Teaching through the arts
January 25, 2013
Approximately 2,500 students attend Nevada Union High School. It also embodies around 45 clubs, 22 sports and numerous other ways for kids to invest their time before or after school. A way to invest one’s time at Nevada Union is through the renowned visual and performing arts departments. The students involved in these programs truly shine in their own unique individual talent. Even though throughout the school year there are a high number of choir performances, drama productions and student showcases, it is easy to forget the amazing resources NU has and the talent that sits among us every day. Luckily, English teacher Michael Cartan and dance director Courtney Wadman realized this fact and made the decision to do something about it.
Michael Cartan met with Courtney Wadman, and decided to do a project with the English 4AP students and the advanced dance class. He broke up his students into individual groups that were assigned to specific groups of dancers. These dancers would be the muses of the English students, the brilliant young ladies who would bring the poetry to life. For the following few weeks, the English groups met and had the option to write their own individual poem or choose a poem that had already been written. The poems picked ranged from “Beowulf” to “She Walks in Beauty” by Lord Byron to “The Road Not Taken” by Robert Frost. Groups then decided on music — they could choose a pre-recorded song or record themselves reciting the poem and combine that with music.
When the English students met with the dancers, it was their job to explain the poem, how they foresaw what the dance would look like and the feelings behind the language and how they pictured the staging and lights. For the next month, the 4AP students continued to collaborate with the dance class and frequently go to their rehearsals to work on the pieces together.
“Fall for Dance” took place Dec. 7 and 8 in the Nevada Union dance room, and the dancers performed the “Poetry in Motion” projects. They choreographed their own movements that represented the emotions and stories behind the poems.
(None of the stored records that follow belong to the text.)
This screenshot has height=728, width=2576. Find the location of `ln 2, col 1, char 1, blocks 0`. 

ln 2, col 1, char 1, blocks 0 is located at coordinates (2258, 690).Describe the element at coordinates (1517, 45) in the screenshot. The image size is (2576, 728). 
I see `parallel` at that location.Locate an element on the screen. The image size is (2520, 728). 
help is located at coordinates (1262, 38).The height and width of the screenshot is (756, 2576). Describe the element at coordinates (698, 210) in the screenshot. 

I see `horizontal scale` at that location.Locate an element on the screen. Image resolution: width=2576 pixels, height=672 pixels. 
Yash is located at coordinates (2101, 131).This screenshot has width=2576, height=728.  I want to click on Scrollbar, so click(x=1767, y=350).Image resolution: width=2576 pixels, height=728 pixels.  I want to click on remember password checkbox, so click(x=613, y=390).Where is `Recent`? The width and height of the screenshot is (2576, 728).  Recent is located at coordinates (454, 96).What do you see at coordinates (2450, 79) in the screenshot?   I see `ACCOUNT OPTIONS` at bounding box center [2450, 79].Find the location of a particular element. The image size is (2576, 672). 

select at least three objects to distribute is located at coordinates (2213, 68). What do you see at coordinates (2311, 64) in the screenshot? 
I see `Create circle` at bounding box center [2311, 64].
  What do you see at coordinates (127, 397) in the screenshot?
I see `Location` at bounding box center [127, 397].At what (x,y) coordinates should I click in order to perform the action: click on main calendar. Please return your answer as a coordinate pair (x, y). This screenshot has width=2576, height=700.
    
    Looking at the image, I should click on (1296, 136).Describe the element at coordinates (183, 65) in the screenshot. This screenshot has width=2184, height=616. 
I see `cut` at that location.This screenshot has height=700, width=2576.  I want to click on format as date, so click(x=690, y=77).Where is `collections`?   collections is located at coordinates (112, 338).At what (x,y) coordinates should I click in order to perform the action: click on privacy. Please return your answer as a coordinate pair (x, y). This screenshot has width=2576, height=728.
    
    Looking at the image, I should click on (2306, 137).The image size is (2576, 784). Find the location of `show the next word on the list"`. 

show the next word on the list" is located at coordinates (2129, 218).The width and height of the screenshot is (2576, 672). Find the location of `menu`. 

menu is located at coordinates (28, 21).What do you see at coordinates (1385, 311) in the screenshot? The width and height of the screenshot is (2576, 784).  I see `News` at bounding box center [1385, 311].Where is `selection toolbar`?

It was a wonderful performance, and you could tell the dancers invested a lot of time and effort into making the final product a beautiful piece of work. Sitting in the audience, it was truly rewarding to see something that was once just words on paper in such an artistic nature.
Before the winter break, Superintendent Marianne Cartan came into the English 4AP class to talk to seniors about their experience at Nevada Union the past four years and anything they would have liked to see different. Miles Baker, captain of the Nevada Union debate team, brought up a very interesting point in regard to the Fall for Dance show:
“This project challenged students to push their boundaries and jump into something they don’t normally do Baker said. It expanded peer communication. It asked that we look at English as art and dance as academic, challenging common conceptions of both.
“I believe that we need collaboration in all departments and the fact that that doesn’t happen is an example of our school system’s focus on teaching to the test and the fact that we have lost sight of what education is really supposed to do. I think we should have days set aside where collaboration would be possible, and I think that the schedule needs to be reevaluated before any real substantive collaboration can be achieved. In the meantime, we need more teachers like Mr. Cartan and Mrs. Wadman to take risks and innovate the way Nevada Union is taught.”
After such a positive outcome, even a simple project that gave students the ability to combine arts with academics had a real impact. Sometimes, when a class is so geared toward “teaching to a test,” it makes it hard for the students to be motivated as they don’t see what they gain out of it. Though testing is an important aspect of an education system, Baker and many other peers have made the point that we cannot lose sight of the projects or assignments that will truly teach us something. The “Poetry in Motion” project gave students the ability to step out of their comfort zone and push the boundaries further than they even knew possible. Initial steps like this Fall for Dance show will hopefully show Nevada Union that maybe it is time to look outside the box, and start doing things that involve teaching through the arts.
Maya Anderman is a senior at Nevada Union high school.